Output the entries exactly.

Records from a data collection:
============================================================
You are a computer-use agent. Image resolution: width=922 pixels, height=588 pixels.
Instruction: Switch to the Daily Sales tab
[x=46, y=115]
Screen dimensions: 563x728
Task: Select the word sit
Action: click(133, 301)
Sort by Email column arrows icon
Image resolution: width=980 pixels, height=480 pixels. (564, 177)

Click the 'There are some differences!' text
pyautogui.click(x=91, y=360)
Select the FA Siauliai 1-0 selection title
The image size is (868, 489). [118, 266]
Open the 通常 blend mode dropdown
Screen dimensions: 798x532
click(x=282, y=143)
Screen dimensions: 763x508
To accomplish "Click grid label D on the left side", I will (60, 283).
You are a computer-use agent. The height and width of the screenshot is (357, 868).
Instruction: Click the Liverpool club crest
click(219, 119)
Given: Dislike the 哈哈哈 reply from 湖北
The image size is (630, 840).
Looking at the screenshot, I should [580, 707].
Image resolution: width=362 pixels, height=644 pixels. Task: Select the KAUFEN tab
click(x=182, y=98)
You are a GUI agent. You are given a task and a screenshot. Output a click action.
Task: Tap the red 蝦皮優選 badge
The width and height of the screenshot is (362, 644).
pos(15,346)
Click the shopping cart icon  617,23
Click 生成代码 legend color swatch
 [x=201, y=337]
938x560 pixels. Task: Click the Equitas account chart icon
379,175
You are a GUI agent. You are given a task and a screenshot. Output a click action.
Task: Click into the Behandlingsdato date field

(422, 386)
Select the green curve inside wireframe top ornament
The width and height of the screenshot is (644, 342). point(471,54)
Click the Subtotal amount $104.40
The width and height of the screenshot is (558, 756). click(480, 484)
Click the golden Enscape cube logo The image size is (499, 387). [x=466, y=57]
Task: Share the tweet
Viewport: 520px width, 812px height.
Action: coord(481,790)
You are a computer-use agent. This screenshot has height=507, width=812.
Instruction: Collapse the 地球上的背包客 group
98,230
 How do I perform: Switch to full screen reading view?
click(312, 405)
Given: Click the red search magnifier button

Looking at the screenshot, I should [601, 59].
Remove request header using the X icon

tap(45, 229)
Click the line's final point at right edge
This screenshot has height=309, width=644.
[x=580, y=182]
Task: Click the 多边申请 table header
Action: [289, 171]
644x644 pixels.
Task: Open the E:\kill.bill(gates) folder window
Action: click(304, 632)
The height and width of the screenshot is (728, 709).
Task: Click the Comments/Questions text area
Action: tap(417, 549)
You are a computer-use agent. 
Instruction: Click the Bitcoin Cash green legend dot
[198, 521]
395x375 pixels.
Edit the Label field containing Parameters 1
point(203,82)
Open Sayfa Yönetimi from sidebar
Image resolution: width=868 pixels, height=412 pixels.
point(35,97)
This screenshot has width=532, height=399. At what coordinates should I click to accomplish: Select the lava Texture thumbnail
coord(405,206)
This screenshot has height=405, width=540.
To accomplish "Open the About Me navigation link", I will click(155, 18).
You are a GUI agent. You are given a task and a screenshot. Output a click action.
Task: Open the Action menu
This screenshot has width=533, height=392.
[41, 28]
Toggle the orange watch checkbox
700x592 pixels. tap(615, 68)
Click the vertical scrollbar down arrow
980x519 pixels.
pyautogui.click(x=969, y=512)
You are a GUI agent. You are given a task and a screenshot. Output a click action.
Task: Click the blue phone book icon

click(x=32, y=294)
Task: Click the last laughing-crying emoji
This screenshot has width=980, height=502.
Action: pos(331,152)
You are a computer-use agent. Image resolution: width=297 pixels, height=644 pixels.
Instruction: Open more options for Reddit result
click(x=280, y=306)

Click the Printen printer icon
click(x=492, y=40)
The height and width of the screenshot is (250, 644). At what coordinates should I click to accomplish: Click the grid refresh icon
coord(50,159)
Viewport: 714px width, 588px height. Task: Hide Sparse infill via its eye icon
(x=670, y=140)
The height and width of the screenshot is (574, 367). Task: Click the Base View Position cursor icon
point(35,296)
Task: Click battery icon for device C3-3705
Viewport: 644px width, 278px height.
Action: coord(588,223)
============================================================
Output for this task -
You are a computer-use agent. Image resolution: width=922 pixels, height=588 pixels.
Instruction: Switch to the Daily Sales tab
[x=46, y=115]
Screen dimensions: 563x728
Task: Select the word sit
Action: click(133, 301)
Sort by Email column arrows icon
Image resolution: width=980 pixels, height=480 pixels. (564, 177)

Click the 'There are some differences!' text
pyautogui.click(x=91, y=360)
Select the FA Siauliai 1-0 selection title
The image size is (868, 489). [118, 266]
Open the 通常 blend mode dropdown
Screen dimensions: 798x532
click(x=282, y=143)
Screen dimensions: 763x508
To accomplish "Click grid label D on the left side", I will (60, 283).
You are a computer-use agent. The height and width of the screenshot is (357, 868).
Instruction: Click the Liverpool club crest
click(219, 119)
Given: Dislike the 哈哈哈 reply from 湖北
The image size is (630, 840).
Looking at the screenshot, I should [580, 707].
Image resolution: width=362 pixels, height=644 pixels. Task: Select the KAUFEN tab
click(x=182, y=98)
You are a GUI agent. You are given a task and a screenshot. Output a click action.
Task: Tap the red 蝦皮優選 badge
The width and height of the screenshot is (362, 644).
pos(15,346)
Click the shopping cart icon  617,23
Click 生成代码 legend color swatch
 [x=201, y=337]
938x560 pixels. Task: Click the Equitas account chart icon
379,175
You are a GUI agent. You are given a task and a screenshot. Output a click action.
Task: Click into the Behandlingsdato date field

(422, 386)
Select the green curve inside wireframe top ornament
The width and height of the screenshot is (644, 342). point(471,54)
Click the Subtotal amount $104.40
The width and height of the screenshot is (558, 756). click(480, 484)
Click the golden Enscape cube logo The image size is (499, 387). [x=466, y=57]
Task: Share the tweet
Viewport: 520px width, 812px height.
Action: coord(481,790)
You are a computer-use agent. This screenshot has height=507, width=812.
Instruction: Collapse the 地球上的背包客 group
98,230
 How do I perform: Switch to full screen reading view?
click(312, 405)
Given: Click the red search magnifier button

Looking at the screenshot, I should [601, 59].
Remove request header using the X icon

tap(45, 229)
Click the line's final point at right edge
This screenshot has height=309, width=644.
[x=580, y=182]
Task: Click the 多边申请 table header
Action: [289, 171]
644x644 pixels.
Task: Open the E:\kill.bill(gates) folder window
Action: click(304, 632)
The height and width of the screenshot is (728, 709).
Task: Click the Comments/Questions text area
Action: tap(417, 549)
You are a computer-use agent. 
Instruction: Click the Bitcoin Cash green legend dot
[198, 521]
395x375 pixels.
Edit the Label field containing Parameters 1
point(203,82)
Open Sayfa Yönetimi from sidebar
Image resolution: width=868 pixels, height=412 pixels.
point(35,97)
This screenshot has width=532, height=399. At what coordinates should I click to accomplish: Select the lava Texture thumbnail
coord(405,206)
This screenshot has height=405, width=540.
To accomplish "Open the About Me navigation link", I will click(155, 18).
You are a GUI agent. You are given a task and a screenshot. Output a click action.
Task: Open the Action menu
This screenshot has width=533, height=392.
[41, 28]
Toggle the orange watch checkbox
700x592 pixels. tap(615, 68)
Click the vertical scrollbar down arrow
980x519 pixels.
pyautogui.click(x=969, y=512)
You are a GUI agent. You are given a task and a screenshot. Output a click action.
Task: Click the blue phone book icon

click(x=32, y=294)
Task: Click the last laughing-crying emoji
This screenshot has width=980, height=502.
Action: pos(331,152)
You are a computer-use agent. Image resolution: width=297 pixels, height=644 pixels.
Instruction: Open more options for Reddit result
click(x=280, y=306)

Click the Printen printer icon
click(x=492, y=40)
The height and width of the screenshot is (250, 644). At what coordinates should I click to accomplish: Click the grid refresh icon
coord(50,159)
Viewport: 714px width, 588px height. Task: Hide Sparse infill via its eye icon
(x=670, y=140)
The height and width of the screenshot is (574, 367). Task: Click the Base View Position cursor icon
point(35,296)
Task: Click battery icon for device C3-3705
Viewport: 644px width, 278px height.
Action: coord(588,223)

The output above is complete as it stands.